Yes, but the message from Shopify leadership is "it's part of your job to mess around with this stuff and see what works". Not "use AI at all costs".
The general feeling I'm getting is that using this AI stuff is important, but it's a learned skill, and we want as many people as possible to get familiar enough with it to have actual opinions.
That's one reading, and if that happens to be the correct reading then I agree it's unobjectionable. To me, though, making it part of a performance review process makes it closer to the "use AI at all costs" requirement than a request for devs to mess around with new technologies.
There was a 1-5 Likert scale self-rating on "leveraging AI" and a free-text box. I rambled about using claude code to help summarize my daily notes, cursor for implementation, using the chatgpt ui for broad questions (what happened to internal project X, how do I configure airflow again, etc.), then experiments with the find-the-right-table-for-you SQL generator. That seemed like about the level folks were going for.

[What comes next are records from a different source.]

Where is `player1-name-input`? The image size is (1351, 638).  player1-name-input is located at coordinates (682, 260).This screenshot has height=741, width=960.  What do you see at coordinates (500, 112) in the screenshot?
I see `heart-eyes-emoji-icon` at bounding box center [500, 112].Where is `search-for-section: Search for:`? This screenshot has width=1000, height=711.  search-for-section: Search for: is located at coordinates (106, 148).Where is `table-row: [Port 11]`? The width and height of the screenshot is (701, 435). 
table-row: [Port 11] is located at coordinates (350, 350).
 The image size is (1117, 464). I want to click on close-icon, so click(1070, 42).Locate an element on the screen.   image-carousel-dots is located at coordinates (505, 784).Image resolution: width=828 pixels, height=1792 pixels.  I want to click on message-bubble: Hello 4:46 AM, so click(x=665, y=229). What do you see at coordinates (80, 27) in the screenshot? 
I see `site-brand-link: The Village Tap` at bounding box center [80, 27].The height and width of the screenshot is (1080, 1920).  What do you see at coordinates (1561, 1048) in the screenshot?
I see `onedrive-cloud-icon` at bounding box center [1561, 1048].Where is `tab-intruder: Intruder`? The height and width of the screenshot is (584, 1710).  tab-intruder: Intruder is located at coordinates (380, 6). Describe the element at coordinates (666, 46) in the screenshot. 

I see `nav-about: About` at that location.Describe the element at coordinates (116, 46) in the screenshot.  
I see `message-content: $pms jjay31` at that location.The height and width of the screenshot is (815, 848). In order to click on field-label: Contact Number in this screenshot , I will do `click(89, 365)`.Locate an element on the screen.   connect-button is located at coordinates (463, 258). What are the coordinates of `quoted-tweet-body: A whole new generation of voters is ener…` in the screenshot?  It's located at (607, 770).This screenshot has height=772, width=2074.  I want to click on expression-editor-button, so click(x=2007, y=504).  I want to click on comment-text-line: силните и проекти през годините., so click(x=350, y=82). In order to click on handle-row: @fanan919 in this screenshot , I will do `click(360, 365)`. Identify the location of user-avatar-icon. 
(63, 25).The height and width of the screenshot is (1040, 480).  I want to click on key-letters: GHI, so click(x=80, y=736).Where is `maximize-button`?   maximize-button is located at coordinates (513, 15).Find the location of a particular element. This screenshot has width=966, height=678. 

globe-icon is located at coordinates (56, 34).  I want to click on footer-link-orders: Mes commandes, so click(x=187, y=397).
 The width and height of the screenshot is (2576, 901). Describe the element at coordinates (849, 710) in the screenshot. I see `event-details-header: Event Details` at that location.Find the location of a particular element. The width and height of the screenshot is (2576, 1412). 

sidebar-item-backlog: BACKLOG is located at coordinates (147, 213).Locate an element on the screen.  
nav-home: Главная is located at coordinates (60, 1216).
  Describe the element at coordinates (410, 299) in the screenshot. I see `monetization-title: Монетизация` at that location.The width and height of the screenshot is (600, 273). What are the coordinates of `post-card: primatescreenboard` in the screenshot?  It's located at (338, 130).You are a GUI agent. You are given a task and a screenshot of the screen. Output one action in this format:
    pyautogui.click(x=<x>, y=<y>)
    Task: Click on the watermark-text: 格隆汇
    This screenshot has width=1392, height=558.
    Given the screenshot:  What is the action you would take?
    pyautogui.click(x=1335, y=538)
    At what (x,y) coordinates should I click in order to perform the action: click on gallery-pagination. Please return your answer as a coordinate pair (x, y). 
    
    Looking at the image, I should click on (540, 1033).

There are some people who are really into it. The sql-generator's great for PMs; ops are experimenting with moderation triage. I personally have mixed feelings, but I'll futz with it on company time (and api $) to see if I can get it to do something useful. It'll mess up tensor alignment, but I can fix that.
So, yes, it was in the performance review. No, it wasn't a big deal. Yes, it seems to me like a reasonable nudge to get over the activation energy of learning to use the thing.
It's internal. But it's basically hooking up SQL code generation to the docs and schema of most of the tables in the data warehouse. I don't know the details, but probably also some extra stuff in the prompt to give a bit of context. It started as a few-days hack that then got momentum.
Because so many of them are spoiled brats that can't deal with even the thought of putting others before themselves? Just guessing. Effective Altruism is a hell of a drug.